The class action says FCA doesn't tell owners what a "safe" distance is regarding parking their vehicles, and the automaker has failed to "explain what owners should do with their vehicles if they have no such place to park their vehicles."

Jeep Wrangler 4xe owners and lessees pay a premium for their vehicles, but the battery fire risk prevents customers from using the electric propulsion features of their vehicles. This means owners are stuck paying for gasoline when owners should have been driving using the electric batteries.

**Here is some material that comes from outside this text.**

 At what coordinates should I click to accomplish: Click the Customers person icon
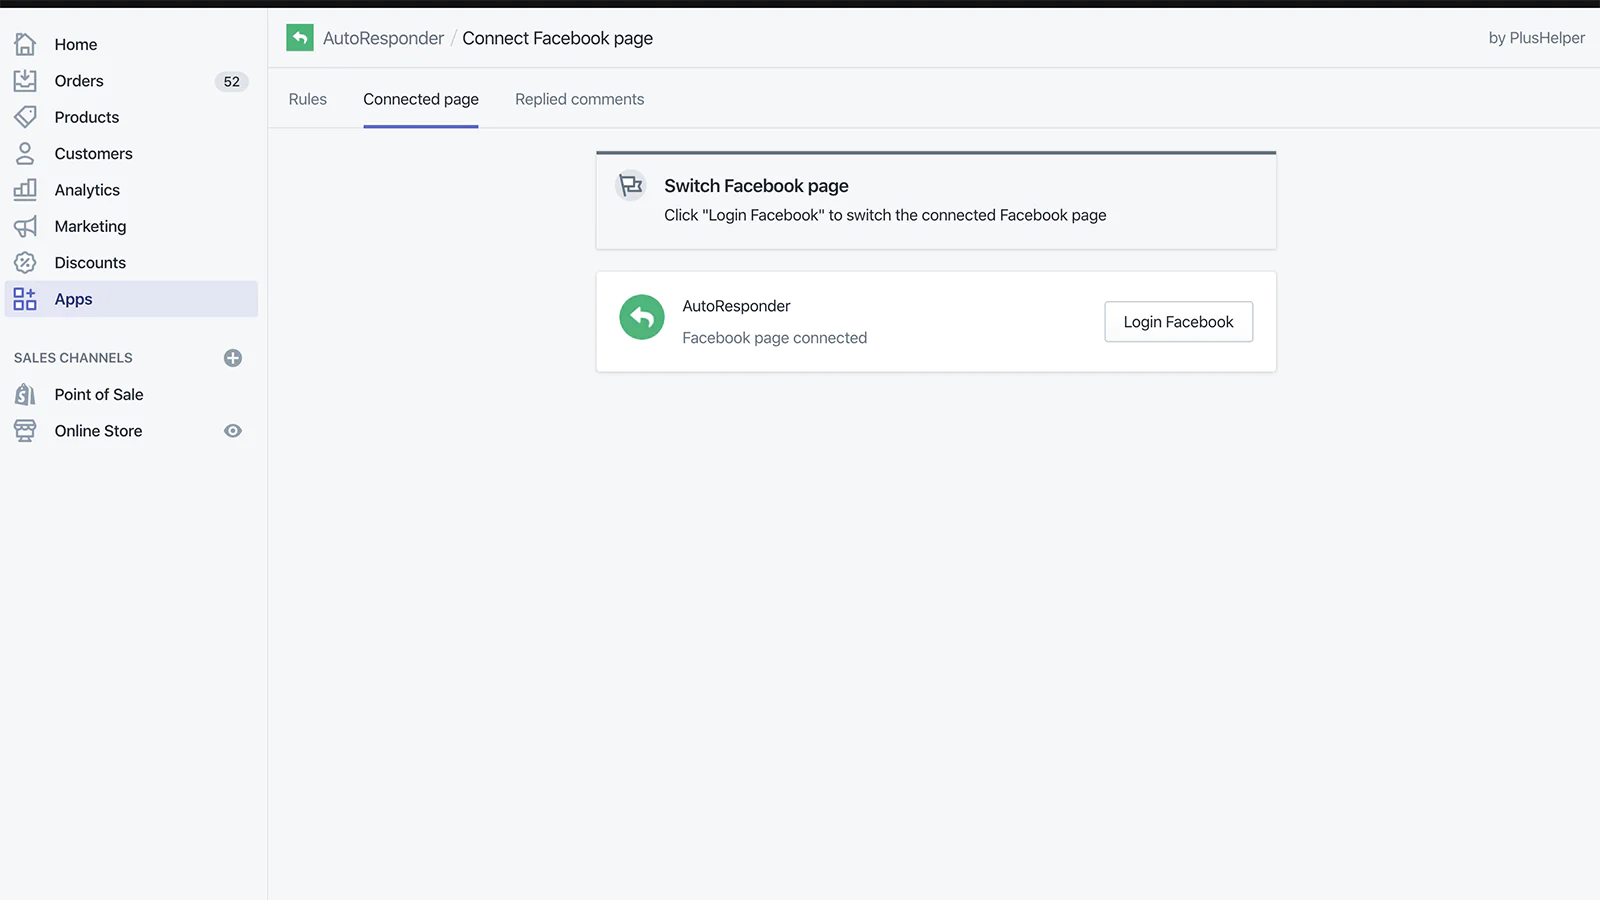25,153

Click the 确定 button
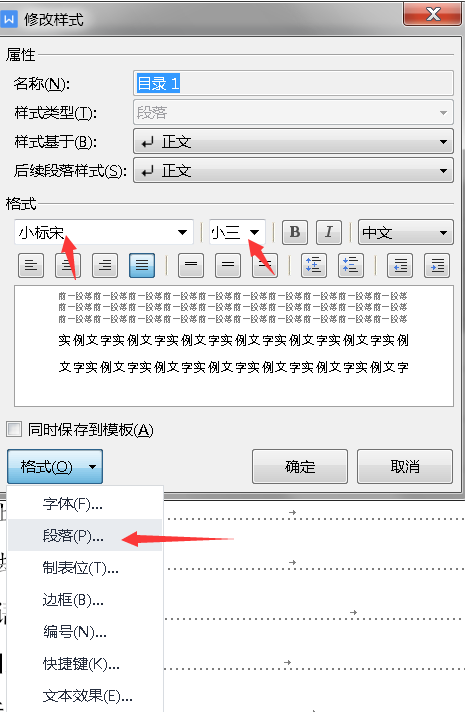tap(300, 466)
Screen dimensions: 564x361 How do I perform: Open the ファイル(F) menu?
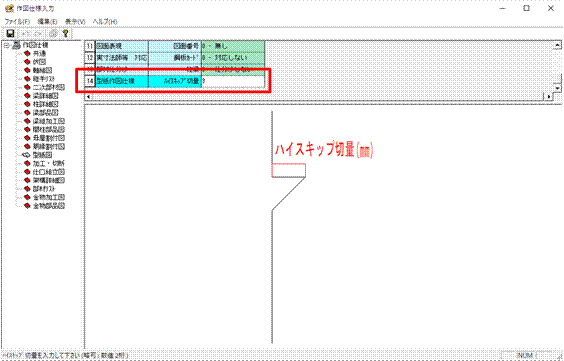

"And while owners and lessees cannot use the Class Vehicles, they must continue to make loan, lease, and insurance payments that can add up to thousands of dollars each month." — Jeep Wrangler 4xe lawsuit

The Jeep Wrangler 4xe class action lawsuit was filed by these plaintiffs:

  • Gary B. Frisch / Arizona / 2021 Jeep Wrangler 4xe
  • Tammy Otto / Arizona / 2021 Jeep Wrangler 4xe
  • Robert Stueve / Texas / 2021 Jeep Wrangler 4xe
  • Brian Kreb / California / 2021 Jeep Wrangler 4xe
  • Harry Vasquez / Florida / 2021 Jeep Wrangler 4xe
  • Jade and Christopher Wadleigh / New Jersey / 2021 Jeep Wrangler 4xe
  • David Perrera / North Carolina / 2021 Jeep Wrangler 4xe
  • Dennis Berns / Pennsylvania / 2021 Jeep Wrangler 4xe
  • Jonathan Liscano / Texas / 2023 Jeep Wrangler 4xe

The Jeep Wrangler 4xe battery fire lawsuit was filed in the U.S. District Court for the Eastern District of Michigan (Southern Division): Gary Frisch, et al., v. FCA US LLC.

The plaintiffs are represented by The Miller Law Firm PC, Lieff Cabraser Heimann & Bernstein, LLP, Slack Davis Sanger, LLP, and Lockridge Grindal Nauen P.L.L.P.